The problem :: With pictures left out, please repeat word for word the lines from the one containing "At what coordinates" through the end of the records.

Data supplied ::
§ §
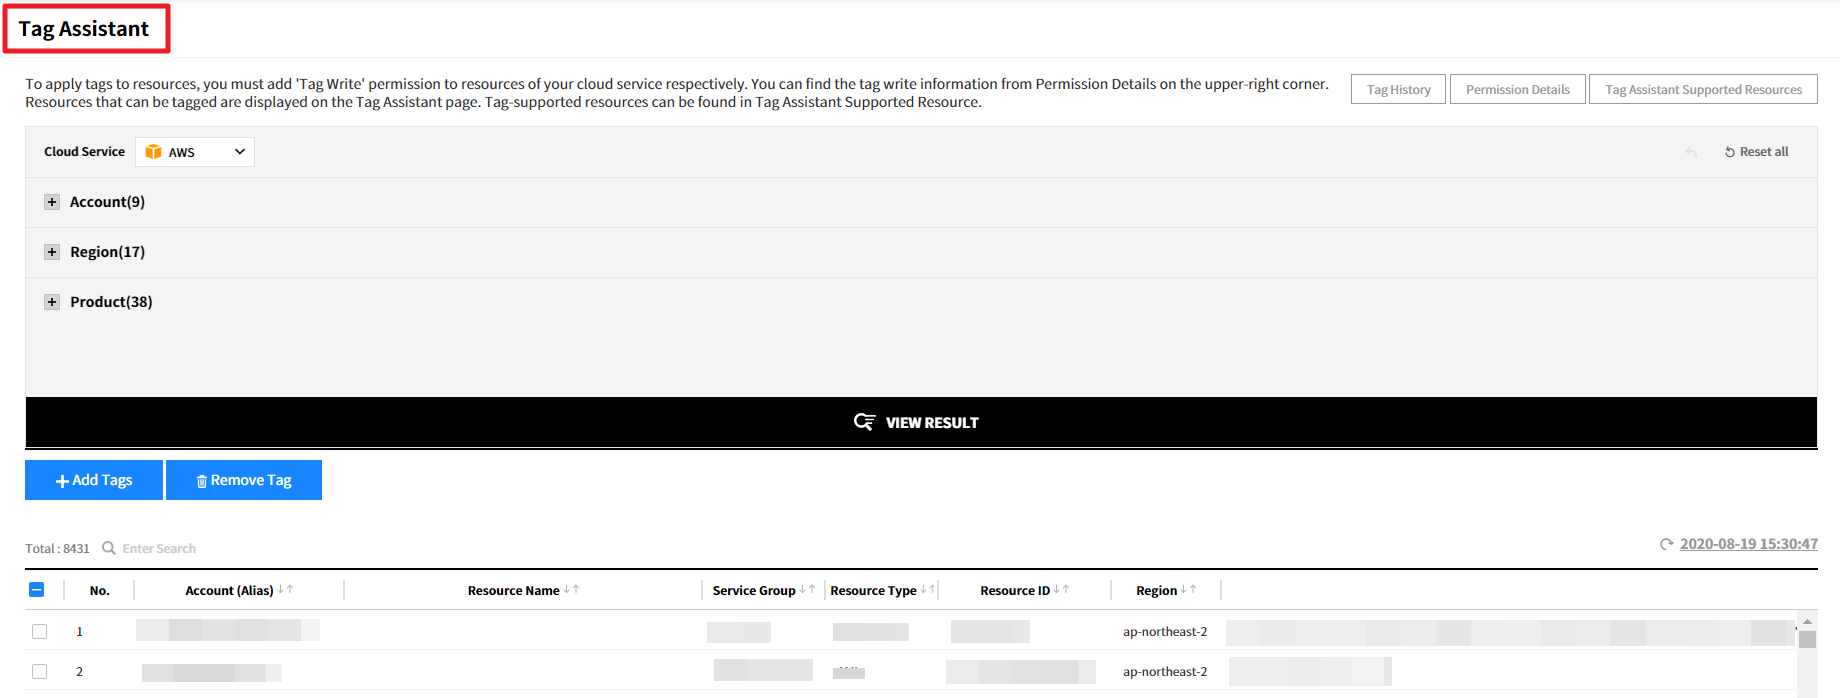Sort by Service Group column arrows
Image resolution: width=1840 pixels, height=698 pixels.
pos(807,590)
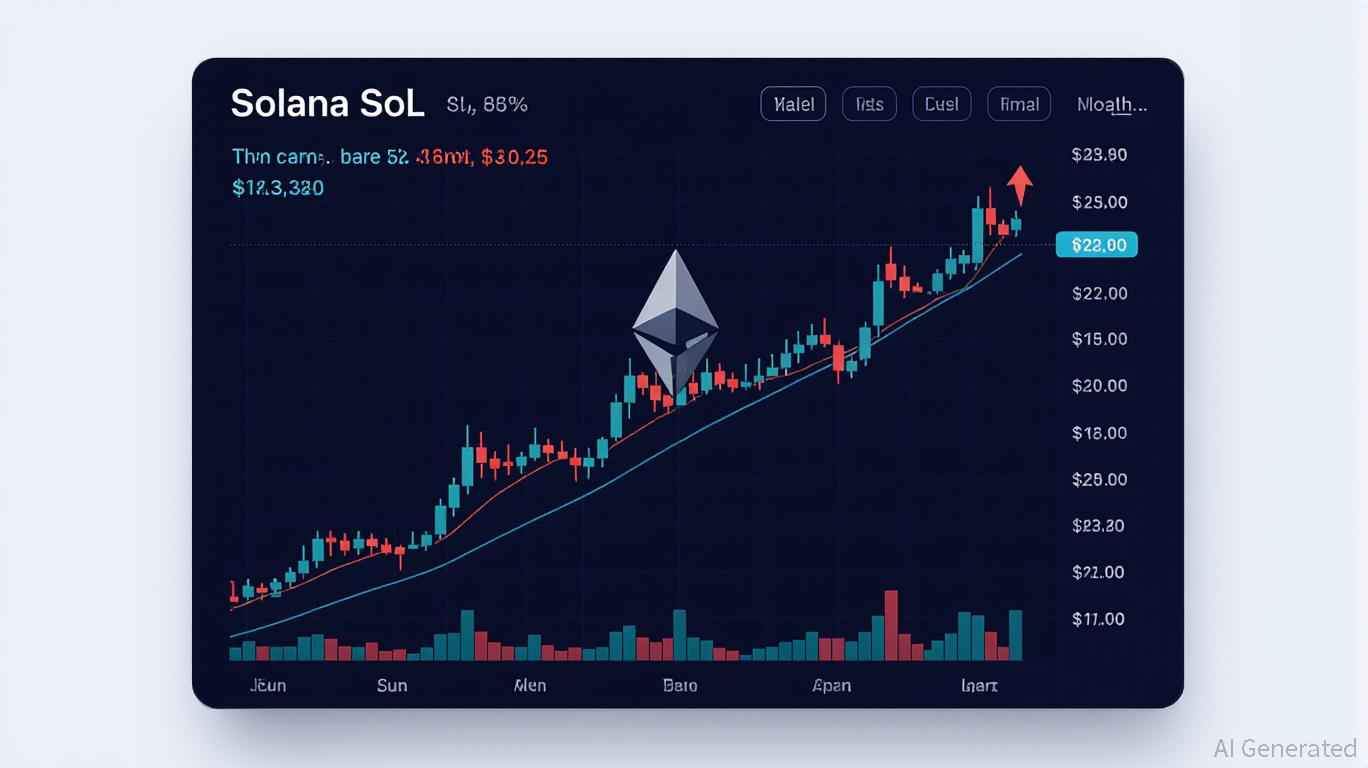This screenshot has width=1368, height=768.
Task: Click the "Iids" button
Action: click(869, 104)
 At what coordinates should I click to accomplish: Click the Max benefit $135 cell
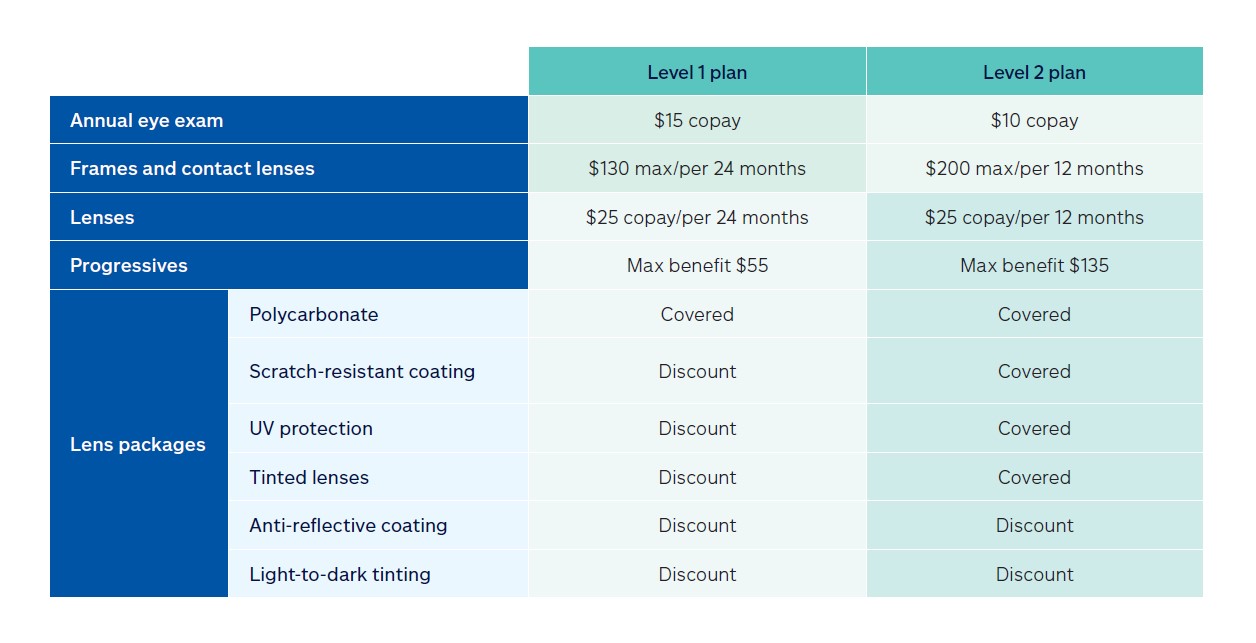[1034, 265]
§ §
Answer section ::
 At what coordinates should I click to accomplish: Click the Max benefit $135 cell
[1034, 265]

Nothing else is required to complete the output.